In my talk to those wonderful sixth-graders I discussed why I wrote The Portal. It wasn’t because of the science-fictiony adventure story; the reason I wanted to write it was the encounter between the protagonist (Larry) and another version of his family, one struggling to stay alive in wartime in the alternative universe he is trapped in. And I read them my favorite scene from the novel, where Larry has to view his own grave. In this world, he died as an infant and was buried behind the family farmhouse:
Mom got down from the wagon and led us into the woods. We came to a small clearing after a while, and in the middle of the clearing a few crosses stuck up through the snow. My head started spinning as I stared at those crosses. Kevin gripped my arm. Mom pointed to a spot in the snow. “Cassie needs to go here,” she said. “Beside her brother.”
I looked at the cross next to where she was pointing. Two words were crudely carved on it:
I was staring at my own grave.
“That’s the boy who would have been just about your age,” my mother was saying to me. “My baby.”
I think maybe I forgot to breathe for a while. “It’s okay, Larry,” Kevin whispered to me. “Take it easy.”
Kevin and I’d had talked about what would happen if we ran into our other selves in this world. Would we both explode, or destroy the fabric of the space-time continuum or something? Stupid. We never talked about this.
Nothing happened, of course, except that I was as spooked as I could possibly be. But I didn’t do anything. I just stood there in the snow. I was alive, the earth kept spinning, and that other me—the baby who didn’t make it—was still at rest in the cold ground.
And now we had to lay his sister—my sister—to rest, too.
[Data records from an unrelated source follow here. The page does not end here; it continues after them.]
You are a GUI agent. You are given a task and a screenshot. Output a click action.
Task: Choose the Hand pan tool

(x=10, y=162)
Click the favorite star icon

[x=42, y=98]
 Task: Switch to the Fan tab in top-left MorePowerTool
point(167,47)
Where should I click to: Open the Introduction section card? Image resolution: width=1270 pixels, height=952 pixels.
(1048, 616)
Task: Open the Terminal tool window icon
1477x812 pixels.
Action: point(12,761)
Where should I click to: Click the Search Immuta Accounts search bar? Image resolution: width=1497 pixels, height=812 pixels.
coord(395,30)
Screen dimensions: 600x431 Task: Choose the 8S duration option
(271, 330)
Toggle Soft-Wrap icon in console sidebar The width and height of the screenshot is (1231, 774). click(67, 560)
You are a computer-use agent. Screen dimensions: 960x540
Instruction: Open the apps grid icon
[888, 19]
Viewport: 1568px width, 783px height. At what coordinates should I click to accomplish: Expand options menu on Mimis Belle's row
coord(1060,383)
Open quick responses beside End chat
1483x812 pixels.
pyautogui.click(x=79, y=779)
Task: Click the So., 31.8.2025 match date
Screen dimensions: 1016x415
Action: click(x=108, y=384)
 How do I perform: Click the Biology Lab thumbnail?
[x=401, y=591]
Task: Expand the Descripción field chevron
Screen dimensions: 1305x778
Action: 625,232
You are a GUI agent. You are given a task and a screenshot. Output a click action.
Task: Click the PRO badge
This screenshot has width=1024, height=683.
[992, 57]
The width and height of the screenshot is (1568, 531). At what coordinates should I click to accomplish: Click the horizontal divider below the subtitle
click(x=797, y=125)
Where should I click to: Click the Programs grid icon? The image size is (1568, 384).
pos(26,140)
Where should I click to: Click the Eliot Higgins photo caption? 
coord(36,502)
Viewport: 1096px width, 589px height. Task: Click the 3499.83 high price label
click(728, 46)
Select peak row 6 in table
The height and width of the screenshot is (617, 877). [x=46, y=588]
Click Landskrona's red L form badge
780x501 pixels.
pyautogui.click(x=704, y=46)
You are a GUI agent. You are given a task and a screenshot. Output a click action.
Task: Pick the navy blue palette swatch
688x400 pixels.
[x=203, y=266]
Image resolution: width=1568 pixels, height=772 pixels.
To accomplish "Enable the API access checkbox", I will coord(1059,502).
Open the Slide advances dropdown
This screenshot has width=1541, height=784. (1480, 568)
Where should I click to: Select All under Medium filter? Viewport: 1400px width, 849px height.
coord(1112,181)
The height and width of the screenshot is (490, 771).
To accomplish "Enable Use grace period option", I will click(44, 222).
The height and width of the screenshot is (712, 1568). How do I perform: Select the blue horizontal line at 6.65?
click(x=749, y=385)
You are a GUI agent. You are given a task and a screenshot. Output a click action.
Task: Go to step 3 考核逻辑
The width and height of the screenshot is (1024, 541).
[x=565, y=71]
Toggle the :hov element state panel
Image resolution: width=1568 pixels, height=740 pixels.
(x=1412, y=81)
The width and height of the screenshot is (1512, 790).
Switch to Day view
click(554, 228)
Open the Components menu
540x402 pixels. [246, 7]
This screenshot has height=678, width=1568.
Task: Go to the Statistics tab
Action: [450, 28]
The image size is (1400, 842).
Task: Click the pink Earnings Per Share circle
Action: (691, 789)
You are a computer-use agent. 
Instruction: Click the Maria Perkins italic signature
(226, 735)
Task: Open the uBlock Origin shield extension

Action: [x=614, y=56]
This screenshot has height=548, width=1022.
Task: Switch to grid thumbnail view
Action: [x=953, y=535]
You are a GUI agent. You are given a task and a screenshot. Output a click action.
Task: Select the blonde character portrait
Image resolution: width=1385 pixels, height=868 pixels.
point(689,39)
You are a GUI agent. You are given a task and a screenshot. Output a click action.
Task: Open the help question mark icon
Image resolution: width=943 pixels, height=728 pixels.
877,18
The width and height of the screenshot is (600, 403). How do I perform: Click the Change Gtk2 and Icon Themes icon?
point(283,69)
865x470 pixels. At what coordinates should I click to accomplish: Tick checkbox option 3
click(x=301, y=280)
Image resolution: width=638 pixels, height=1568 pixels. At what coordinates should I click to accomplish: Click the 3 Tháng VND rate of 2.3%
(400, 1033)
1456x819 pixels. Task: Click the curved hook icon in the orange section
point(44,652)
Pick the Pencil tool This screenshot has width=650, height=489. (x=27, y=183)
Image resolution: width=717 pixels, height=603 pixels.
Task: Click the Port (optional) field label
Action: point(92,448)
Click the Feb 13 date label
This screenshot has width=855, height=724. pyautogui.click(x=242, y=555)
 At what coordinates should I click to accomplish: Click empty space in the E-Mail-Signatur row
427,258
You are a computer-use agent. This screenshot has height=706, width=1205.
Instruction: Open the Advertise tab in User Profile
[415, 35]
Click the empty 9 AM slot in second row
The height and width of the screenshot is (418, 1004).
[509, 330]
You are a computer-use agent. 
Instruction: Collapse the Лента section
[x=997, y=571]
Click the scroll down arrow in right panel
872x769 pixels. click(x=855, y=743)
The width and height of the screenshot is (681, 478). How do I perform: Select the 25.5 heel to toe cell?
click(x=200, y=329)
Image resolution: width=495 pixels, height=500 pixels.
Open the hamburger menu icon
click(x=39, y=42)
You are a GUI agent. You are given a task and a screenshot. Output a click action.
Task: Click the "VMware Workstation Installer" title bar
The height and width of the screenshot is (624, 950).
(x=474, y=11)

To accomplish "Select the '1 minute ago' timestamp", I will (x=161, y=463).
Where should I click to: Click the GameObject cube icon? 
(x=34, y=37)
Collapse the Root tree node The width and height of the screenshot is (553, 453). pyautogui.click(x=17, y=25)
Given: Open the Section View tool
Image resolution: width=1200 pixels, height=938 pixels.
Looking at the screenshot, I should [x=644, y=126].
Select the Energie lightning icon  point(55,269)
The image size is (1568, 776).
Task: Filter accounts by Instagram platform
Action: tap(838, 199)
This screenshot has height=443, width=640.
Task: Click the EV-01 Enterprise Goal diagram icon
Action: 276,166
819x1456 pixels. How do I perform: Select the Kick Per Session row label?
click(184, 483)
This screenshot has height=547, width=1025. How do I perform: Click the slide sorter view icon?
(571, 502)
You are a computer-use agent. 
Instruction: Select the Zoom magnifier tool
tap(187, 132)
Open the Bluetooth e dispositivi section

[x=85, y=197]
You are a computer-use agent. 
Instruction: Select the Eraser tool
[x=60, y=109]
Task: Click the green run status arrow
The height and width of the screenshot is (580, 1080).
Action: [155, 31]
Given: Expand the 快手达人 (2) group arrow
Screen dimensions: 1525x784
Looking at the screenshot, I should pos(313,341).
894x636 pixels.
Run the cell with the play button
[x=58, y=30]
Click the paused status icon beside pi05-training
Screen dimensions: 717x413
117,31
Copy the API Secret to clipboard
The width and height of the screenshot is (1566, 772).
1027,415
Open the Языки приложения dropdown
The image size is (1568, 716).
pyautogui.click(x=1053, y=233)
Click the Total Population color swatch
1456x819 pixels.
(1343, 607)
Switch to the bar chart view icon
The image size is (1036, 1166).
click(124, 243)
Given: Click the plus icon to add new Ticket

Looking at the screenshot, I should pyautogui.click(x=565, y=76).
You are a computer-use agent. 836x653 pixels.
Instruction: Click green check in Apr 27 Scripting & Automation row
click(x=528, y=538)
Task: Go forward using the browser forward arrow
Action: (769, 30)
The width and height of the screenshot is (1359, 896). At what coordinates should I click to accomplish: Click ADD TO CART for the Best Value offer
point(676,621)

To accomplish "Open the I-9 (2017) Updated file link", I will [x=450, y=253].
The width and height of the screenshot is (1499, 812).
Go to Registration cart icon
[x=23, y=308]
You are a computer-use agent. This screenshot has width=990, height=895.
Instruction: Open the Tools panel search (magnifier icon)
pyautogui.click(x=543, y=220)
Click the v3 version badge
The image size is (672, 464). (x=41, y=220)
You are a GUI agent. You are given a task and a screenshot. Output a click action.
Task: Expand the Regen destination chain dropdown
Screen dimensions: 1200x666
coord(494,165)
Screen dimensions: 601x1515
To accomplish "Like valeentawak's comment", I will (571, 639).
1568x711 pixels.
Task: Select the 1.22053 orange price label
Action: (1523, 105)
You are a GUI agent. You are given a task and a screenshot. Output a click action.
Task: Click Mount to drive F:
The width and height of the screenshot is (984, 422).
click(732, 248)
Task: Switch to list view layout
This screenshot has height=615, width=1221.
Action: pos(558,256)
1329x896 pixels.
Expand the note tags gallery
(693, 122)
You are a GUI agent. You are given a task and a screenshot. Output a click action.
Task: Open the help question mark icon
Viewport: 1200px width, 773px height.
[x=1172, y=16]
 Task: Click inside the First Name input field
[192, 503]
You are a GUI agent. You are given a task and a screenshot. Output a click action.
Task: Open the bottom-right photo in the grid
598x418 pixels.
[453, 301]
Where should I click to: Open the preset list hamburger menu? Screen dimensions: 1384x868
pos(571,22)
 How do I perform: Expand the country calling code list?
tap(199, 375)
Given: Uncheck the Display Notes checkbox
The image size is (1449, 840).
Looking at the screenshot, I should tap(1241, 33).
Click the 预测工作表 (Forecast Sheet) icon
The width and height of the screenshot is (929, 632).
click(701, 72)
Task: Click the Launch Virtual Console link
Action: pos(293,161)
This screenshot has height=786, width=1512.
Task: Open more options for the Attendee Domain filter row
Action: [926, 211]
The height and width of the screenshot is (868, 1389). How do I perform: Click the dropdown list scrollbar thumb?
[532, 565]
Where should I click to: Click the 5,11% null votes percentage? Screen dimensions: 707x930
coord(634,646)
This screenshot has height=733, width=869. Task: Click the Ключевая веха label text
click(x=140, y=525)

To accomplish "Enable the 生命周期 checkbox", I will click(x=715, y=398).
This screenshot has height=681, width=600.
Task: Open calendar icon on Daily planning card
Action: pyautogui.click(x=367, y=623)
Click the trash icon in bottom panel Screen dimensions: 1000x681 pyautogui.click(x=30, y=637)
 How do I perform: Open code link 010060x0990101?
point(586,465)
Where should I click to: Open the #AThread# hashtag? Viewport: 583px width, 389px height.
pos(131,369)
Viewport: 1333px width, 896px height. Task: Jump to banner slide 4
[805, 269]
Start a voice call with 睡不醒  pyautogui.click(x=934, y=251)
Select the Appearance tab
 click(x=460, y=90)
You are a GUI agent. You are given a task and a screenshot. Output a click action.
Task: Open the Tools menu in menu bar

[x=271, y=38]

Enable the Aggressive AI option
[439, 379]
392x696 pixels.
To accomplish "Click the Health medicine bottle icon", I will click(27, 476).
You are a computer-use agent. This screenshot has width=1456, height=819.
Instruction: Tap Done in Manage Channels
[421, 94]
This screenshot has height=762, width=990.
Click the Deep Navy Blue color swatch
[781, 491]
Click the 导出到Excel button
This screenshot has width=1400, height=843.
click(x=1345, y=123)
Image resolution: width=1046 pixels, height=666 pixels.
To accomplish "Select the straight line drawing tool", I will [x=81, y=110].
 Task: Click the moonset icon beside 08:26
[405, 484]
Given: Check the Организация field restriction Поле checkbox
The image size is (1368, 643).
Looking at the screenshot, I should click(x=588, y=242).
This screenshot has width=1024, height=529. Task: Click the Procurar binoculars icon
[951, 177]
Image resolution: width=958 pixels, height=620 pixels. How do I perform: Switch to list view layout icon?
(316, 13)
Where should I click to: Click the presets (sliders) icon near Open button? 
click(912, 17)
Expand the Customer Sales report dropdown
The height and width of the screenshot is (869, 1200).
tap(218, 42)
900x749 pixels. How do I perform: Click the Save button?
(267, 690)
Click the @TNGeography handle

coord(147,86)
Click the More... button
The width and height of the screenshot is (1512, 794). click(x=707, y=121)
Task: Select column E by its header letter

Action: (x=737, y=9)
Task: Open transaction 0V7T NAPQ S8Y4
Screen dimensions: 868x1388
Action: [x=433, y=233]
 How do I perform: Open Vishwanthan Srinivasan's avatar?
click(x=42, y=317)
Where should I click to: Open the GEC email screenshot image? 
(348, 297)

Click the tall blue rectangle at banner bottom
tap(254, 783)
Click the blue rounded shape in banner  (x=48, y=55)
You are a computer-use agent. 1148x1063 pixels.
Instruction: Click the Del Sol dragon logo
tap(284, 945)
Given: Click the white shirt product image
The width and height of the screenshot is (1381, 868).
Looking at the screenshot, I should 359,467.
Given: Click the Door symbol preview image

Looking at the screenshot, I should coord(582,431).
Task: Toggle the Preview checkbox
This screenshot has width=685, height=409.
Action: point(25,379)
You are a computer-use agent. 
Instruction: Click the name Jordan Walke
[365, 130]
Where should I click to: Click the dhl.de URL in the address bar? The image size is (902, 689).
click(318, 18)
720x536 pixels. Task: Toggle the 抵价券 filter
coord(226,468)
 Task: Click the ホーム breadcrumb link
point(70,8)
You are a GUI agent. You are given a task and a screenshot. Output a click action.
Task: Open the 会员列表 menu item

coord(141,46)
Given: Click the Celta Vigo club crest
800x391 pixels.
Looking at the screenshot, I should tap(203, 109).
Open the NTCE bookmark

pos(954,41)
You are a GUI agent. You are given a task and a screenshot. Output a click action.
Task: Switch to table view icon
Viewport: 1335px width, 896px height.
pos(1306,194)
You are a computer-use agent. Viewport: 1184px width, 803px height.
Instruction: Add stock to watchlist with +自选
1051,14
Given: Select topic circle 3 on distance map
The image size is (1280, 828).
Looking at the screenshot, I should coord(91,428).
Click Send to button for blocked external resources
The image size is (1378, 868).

We took turns using the pick and shovel to dig the hole in the frozen, rocky soil. I did most of the work, though—Kevin still didn’t have all his strength back, and it wasn’t the sort of task Stinky enjoyed. It seemed to take forever. It grew dark, and my muscles were screaming with pain after a while—the most digging I’d ever done was a little bit of snow shoveling, and I’d usually complain about having to do that. But we kept at it, and at last the time had come. We lifted Cassie’s body out of the wagon, then slid her down into the ground and covered her up. After that we stood around the grave as darkness fell and said some prayers, while I felt sorry for every mean thing I’d said to her in every conceivable universe.
That scene wasn’t in my original conception for the novel. But when I thought of it, I couldn’t wait to write it. It took a while, though; it occurs about two-thirds of the way into novel, and I write my novels straight through from the beginning to the end.
So anyway, here I am writing the third book about Larry and the portal, and today I finished the equivalent chapter in Barbarica–65,000 words in, I finally get to the scene I’ve wanted to write from the very beginning. Of course, the wise folks in my writing group may tell me that it doesn’t work at all and I should drop it. Still, I very much enjoyed writing it.
By the way, sixth-graders don’t have a very good sense of how many words there are in a novel (maybe few people have this sense). Their guesses about the length of The Portal ranged from two thousand words to two million. It actually contains 103,678 words, according to Microsoft Word.